UGL, formerly known as United Group, is an engineering company. The company provides construction, maintenance, and asset management services to the rail, resources, and infrastructure sectors, and corporate real estate, facilities management, and business process outsourcing services to property users. Its clients are large companies, governments and institutions in Australia, New Zealand, Asia. It was purchased by the CIMIC Group in December 2016.

History
UGL was founded as an engineering construction firm in Perth, Western Australia in 1970 by Charlie Bontempo, Sam Castelli, John Rubino & John Trettel. In 1988, it was re-branded as the United Construction Group.

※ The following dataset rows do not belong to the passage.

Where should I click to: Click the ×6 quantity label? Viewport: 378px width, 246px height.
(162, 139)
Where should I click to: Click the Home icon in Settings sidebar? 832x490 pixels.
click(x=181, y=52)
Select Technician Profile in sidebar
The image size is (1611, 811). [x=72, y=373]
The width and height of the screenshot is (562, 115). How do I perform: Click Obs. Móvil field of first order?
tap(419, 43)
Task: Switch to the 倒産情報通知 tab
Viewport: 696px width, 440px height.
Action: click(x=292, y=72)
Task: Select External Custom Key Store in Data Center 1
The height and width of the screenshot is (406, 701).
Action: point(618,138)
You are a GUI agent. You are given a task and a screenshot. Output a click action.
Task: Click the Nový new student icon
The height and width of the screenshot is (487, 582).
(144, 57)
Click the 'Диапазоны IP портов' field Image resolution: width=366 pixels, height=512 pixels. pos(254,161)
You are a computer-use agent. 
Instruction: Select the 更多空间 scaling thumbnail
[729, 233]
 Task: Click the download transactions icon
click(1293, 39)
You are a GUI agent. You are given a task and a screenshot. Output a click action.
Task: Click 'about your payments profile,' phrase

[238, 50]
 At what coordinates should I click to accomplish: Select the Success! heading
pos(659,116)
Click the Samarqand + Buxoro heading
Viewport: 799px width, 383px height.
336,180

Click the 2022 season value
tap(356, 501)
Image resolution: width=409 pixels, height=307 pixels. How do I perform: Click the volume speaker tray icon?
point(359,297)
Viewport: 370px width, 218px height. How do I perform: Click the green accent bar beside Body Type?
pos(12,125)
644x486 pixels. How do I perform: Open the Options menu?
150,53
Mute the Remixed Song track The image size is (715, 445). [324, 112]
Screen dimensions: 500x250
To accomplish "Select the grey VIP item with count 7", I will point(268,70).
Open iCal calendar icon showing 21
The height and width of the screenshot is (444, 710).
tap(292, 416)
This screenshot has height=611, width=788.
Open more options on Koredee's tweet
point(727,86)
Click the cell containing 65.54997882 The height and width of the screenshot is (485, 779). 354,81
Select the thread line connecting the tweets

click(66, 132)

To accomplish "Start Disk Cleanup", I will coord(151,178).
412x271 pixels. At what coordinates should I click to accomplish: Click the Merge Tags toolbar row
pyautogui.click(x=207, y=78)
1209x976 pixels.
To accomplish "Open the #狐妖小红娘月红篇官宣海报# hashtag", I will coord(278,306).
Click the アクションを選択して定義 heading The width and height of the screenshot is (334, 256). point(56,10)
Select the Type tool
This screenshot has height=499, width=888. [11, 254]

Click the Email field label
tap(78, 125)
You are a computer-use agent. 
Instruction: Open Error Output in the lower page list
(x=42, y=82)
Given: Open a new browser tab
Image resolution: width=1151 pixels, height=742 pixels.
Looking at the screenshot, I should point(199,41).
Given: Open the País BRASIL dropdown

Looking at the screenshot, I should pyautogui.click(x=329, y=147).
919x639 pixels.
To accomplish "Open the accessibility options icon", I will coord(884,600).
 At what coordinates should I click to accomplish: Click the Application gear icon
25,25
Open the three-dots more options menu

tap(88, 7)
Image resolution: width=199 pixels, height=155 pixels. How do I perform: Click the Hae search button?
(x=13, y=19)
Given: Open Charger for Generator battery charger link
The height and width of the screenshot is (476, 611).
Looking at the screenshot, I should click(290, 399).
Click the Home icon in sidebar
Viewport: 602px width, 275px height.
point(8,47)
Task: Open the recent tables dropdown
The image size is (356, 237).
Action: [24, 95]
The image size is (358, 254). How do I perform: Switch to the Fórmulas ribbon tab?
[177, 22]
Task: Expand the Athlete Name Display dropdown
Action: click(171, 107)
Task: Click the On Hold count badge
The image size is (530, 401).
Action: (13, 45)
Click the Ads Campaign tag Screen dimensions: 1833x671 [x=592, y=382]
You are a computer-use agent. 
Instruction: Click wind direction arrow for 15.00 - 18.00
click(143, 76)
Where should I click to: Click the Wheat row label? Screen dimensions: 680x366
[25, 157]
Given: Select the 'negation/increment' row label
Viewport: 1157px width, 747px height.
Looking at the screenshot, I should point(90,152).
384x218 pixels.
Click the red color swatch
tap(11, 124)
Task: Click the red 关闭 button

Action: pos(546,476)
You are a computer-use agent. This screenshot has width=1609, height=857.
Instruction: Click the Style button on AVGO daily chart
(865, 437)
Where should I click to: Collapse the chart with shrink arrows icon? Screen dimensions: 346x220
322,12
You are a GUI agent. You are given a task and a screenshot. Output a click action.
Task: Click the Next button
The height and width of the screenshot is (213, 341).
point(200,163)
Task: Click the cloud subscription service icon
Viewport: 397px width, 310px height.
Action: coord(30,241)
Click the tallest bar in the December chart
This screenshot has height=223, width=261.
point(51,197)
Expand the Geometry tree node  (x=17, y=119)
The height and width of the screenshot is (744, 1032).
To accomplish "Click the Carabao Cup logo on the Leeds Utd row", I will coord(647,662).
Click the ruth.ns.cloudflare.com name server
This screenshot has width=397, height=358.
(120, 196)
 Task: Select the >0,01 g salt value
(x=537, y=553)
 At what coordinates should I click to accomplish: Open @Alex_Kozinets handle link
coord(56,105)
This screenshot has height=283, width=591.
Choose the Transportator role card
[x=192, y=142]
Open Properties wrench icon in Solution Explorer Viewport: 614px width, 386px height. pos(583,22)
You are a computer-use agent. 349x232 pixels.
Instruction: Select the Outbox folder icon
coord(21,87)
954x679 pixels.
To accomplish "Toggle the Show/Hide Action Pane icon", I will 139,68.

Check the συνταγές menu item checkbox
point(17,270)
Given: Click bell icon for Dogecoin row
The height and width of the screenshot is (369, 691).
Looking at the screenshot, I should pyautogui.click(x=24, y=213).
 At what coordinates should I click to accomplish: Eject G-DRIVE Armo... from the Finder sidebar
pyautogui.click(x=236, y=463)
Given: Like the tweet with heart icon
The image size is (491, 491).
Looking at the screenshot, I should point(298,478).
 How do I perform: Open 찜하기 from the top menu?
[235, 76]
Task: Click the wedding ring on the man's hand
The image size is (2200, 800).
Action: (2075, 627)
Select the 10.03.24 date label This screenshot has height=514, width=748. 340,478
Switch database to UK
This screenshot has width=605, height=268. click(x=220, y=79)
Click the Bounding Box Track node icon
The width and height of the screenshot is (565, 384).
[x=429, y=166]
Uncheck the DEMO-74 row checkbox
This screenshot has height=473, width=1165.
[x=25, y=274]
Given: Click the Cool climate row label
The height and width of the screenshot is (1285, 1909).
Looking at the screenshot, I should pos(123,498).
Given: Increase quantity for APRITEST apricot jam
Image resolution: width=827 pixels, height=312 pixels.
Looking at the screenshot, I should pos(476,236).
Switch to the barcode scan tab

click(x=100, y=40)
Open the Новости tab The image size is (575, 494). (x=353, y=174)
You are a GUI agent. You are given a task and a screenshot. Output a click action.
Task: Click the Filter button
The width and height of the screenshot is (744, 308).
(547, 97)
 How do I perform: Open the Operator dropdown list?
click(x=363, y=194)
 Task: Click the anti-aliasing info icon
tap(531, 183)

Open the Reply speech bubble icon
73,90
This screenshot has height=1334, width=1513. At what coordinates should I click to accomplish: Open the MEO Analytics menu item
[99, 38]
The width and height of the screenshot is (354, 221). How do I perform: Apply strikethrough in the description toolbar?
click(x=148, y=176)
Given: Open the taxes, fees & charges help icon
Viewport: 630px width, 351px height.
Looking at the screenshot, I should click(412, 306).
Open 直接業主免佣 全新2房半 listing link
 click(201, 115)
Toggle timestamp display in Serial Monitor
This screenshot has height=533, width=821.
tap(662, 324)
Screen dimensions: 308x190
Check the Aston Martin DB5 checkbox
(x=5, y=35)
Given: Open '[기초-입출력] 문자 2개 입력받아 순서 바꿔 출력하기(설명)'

UGL has acquired a number of businesses, including engineering, construction, and facilities management business Kilpatrick Green in 1998, rail company Goninan in 1999, corporate real estate business KFPW in 2002, Thames Water Projects Asia in 2004, Singaporean real estate services company Premas International (UGL Premas) and Alstom's Australian and New Zealand transport and rail businesses in 2005, Chicago-based Equis Corporation (UGL Equis) and Canberra-based Peak Security in 2006, and Boston-based Unicco Services Company (UGL Unicco) in 2007.

In 2011, a commercial real estate firm DTZ was acquired, but was sold in 2014 to a consortium of TPG Capital, PAG Asia Capital and the Ontario Teachers' Pension Plan.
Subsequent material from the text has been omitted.